Yeni yöntem, istihdam azalırken işsizliği nasıl düşürdü?
Türkiye İstatistik Kurumu (TÜİK) işsizlik hesaplama yönteminde kapsamlı değişikliklere gitti. Geçmişe dönük karşılaştırma için, yeni yönteme göre eski yılların verilerinde de düzenleme yapıldı.
Daha önce ayda bir kez yapılan hanehalkı işgücü anketi, artık her hafta yapılacak. Anketin ayda bir yerine haftada bir yapılması, hesaplamanın kalitesini artırırken, mevsimsel farklılıkların daha iyi izlenmesine imkan sağlayacak.
Yeni hesaplama yöntemi, işsizlik oranının, eskisine göre genellikle daha düşük çıkmasına yol açacak. Bunun temel nedeni, ankette kullanılan iş arama süresine ilişkin sorunun değiştirilmesi. Anket sorusundaki bu değişiklik, Avrupa Birliği’ndeki uygulama ile uyum sağlamak için yapılıyor.
Eskiden haneleri ziyaret eden TÜİK anketçileri, “Son üç ay içerisinde iş arama kanallarından birine baş vurdunuz mu?” diye soruyorlardı. Bu soruya evet yanıtı verenler, yani son üç ay içinde iş arama adına birşey yapmış olanlar, işsiz sayılıyordu. Son üç ay içinde iş arama kanallarından herhangi birine başvurmamış olanlar ise işgücü dışında kabul ediliyor ve işsiz sayılmıyordu.
Yeni uygulamada üç aylık süre dört haftaya indirildi. Bu durumda son dört hafta içerisinde iş arama kanallarından herhangi birine başvurmuş olanlar işsiz sayılacak. Geçmiş 5-13 hafta içinde iş bulmak için birşeyler yapmış olanlar, eskiden işsiz sayılırken şimdi işsiz sayılmayacak ve işgücü dışında kabul edilecekler.

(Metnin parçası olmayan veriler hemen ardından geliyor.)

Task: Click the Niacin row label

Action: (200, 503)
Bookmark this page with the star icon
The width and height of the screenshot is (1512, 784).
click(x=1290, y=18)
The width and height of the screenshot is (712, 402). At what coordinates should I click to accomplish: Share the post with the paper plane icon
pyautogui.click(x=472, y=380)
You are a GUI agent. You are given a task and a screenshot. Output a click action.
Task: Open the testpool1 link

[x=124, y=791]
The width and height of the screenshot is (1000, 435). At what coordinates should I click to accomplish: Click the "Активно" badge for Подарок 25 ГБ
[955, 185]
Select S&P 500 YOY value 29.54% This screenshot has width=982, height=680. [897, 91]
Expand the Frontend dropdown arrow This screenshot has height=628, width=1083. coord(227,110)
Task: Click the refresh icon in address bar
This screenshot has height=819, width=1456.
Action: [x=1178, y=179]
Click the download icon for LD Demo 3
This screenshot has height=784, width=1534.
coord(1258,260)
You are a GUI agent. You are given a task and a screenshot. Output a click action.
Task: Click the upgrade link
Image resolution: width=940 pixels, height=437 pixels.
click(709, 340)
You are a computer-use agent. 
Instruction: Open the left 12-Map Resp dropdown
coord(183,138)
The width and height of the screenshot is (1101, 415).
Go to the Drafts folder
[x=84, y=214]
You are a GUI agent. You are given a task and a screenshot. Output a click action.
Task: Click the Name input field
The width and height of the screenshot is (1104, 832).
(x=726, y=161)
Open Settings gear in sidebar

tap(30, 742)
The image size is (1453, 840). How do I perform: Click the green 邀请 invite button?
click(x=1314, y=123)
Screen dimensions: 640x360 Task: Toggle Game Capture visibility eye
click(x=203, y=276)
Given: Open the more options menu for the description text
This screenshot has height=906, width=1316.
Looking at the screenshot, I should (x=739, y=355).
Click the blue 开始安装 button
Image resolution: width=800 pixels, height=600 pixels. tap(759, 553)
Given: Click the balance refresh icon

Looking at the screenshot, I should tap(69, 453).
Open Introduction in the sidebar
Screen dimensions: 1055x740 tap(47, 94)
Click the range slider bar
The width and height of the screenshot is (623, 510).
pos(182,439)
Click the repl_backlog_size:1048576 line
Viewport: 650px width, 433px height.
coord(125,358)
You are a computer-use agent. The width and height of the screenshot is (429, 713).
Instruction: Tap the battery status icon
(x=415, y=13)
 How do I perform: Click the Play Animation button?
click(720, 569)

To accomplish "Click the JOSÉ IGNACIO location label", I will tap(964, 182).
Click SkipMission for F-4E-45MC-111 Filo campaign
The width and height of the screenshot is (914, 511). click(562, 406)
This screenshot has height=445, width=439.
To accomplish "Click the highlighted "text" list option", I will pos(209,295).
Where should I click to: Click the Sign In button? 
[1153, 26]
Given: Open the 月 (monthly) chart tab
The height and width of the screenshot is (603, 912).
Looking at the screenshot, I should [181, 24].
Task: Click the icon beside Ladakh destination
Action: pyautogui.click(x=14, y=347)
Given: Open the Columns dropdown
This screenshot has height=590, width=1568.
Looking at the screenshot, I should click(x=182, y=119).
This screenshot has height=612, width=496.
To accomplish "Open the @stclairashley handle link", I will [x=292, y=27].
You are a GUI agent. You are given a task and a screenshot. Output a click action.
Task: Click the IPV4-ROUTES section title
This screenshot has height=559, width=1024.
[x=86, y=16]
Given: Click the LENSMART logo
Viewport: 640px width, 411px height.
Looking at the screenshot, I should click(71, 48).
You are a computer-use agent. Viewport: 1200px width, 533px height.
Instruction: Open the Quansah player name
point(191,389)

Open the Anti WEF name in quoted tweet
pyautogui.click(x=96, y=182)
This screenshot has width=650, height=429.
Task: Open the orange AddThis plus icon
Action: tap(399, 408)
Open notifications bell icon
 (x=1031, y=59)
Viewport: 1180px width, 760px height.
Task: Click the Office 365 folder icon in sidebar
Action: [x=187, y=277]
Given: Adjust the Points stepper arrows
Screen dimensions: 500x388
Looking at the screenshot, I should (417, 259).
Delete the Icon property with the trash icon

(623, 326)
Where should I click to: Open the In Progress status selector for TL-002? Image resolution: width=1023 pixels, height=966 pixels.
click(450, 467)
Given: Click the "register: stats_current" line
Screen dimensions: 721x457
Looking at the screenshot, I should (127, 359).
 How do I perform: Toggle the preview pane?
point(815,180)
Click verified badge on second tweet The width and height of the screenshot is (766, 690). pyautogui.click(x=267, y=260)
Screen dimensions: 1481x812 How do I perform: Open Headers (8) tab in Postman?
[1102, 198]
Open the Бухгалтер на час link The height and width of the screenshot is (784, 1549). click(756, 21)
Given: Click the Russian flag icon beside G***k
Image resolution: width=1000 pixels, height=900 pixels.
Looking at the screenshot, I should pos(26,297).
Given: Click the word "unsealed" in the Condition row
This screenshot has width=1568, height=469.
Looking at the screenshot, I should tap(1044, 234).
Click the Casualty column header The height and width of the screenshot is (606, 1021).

Yeni uygulama çalışmadığı halde iş aramadığı için işsiz sayılmayan gizli işsizlerin sayısını artırırken, işsiz kabul edilenlerin de sayısını düşürmüş olacak. Buna bağlı olarak genellikle işsizlik oranı da daha düşük çıkacak.
Yeni yönteme göre düzeltilen geçmiş yıl verilerini, eski yönteme göre hesaplanan veriler ile karşılaştırdığımızda bu durum kendini açıkça ortaya koyuyor. 2005-2013 yıllarına ilişkin yeniden hesaplanan işsizlik oranları, eski hesaptan 0.7-1.2 puan daha düşük. Üstelik bu, istihdam sayısı eskisinden de düşük çıkmasına rağmen oluyor. Yani istihdam düşmesine rağmen işsiz sayısı azalıyor ve işsizlik oranı geriliyor.
Örneğin 2013 yılı istihdamı eski hesaba göre 25 milyon 524 bin iken yeni hesapta istihdam 923 bin kişilik bir düşüşle 24 milyon 601 bin kişi olarak tahmin ediliyor. İstihdamda 900 binden fazla düşüş olmasına rağmen, işsiz sayısı artmak bir yana 302 bin kişi düşüyor.
İstihdamdaki düşüşe rağmen işsiz sayısının da düşmesinin nedeni, işgücüne dahil sayılmayan nüfusun 1 milyon 599 bin kişi birden artmış olması. İşgücü dışında sayılanlar 1 milyon 599 bin kişi artınca, işgücü içinde kalanların sayısı da eskisine göre 1 milyon 225 bin kişi düşük hesaplanıyor.
Tüm bunların sonucu olarak eski hesaba göre yüzde 9.7 olan işsizlik oranı, yeni hesaba göre 0.7 puanlık düşüşle yüzde 9’a iniyor. Aynı şekilde eski hesaba göre yüzde 12 olan 2013 yılı tarım dışı işsizlik oranı, 1.1 puanlık bir düşüşle yüzde 10.9’a geriliyor. Gençler arasındaki işsizlik ise 1.6 puan düşerek yüzde 18.7’den yüzde 17.1’e inmiş oluyor.
Eski hesaba göre geçen yıl ilk kez yüzde 50’nin üzerine çıkarak yüzde 50.8 olan işgücüne katılam oranı, yeni yönteme göre 2.5 puan birden düşerek yüzde 48.3 olarak hesaplanıyor. Eski hesaba göre yüzde 45.9 olan istihdam oranı da 2 puanlık bir kayıpla yüzde 43.9’a iniyor.